Personal information
- Full name: Rosie Sutton
- Date of birth: 19 January 1990 (age 36)
- Place of birth: Tweed Heads, Australia
- Height: 1.67 m (5 ft 5+1⁄2 in)
- Position: Striker

Team information
- Current team: Brisbane Roar
- Number: 9

Senior career*
- Years: Team / Apps / (Gls)
- 2012–2013: Perth Glory / 12 / (5)
- 2013: ÍBV / 12 / (2)
- 2013–2014: Perth Glory / 10 / (4)
- 2015–2016: Adelaide United / 12 / (5)
- 2016–2017: Perth Glory / 14 / (7)
- 2017–2018: Western Sydney Wanderers / 6 / (1)
- 2019–2020: Melbourne Victory / 9 / (1)
- 2020–: Brisbane Roar / 4 / (0)

= Rosie Sutton =

Australian soccer player

Rosie Sutton (born 19 January 1990) is an Australian soccer player, who plays for Brisbane Roar in the Australian W-League.

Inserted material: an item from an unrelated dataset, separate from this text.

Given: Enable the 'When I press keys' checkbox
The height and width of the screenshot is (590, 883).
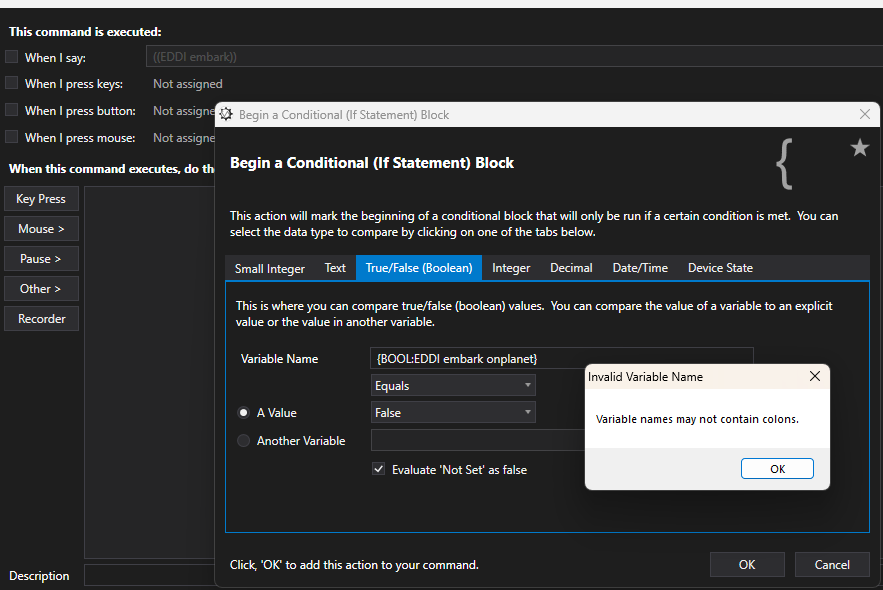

She has previously played for Perth Glory, Adelaide United, Western Sydney Wanderers, and Melbourne Victory in the Australian W-League as for ÍBV in the Icelandic Úrvalsdeild kvenna.

==Club career==
===Adelaide United===
In 2015, Sutton joined Adelaide United after a stint with Queensland team Eastern Suburbs.

===Melbourne Victory===
After sitting out the 2018–19 season, Sutton joined Melbourne Victory in October 2019.

===Brisbane Roar===
In November 2020, Sutton joined Brisbane Roar ahead of the 2020–21 W-League season.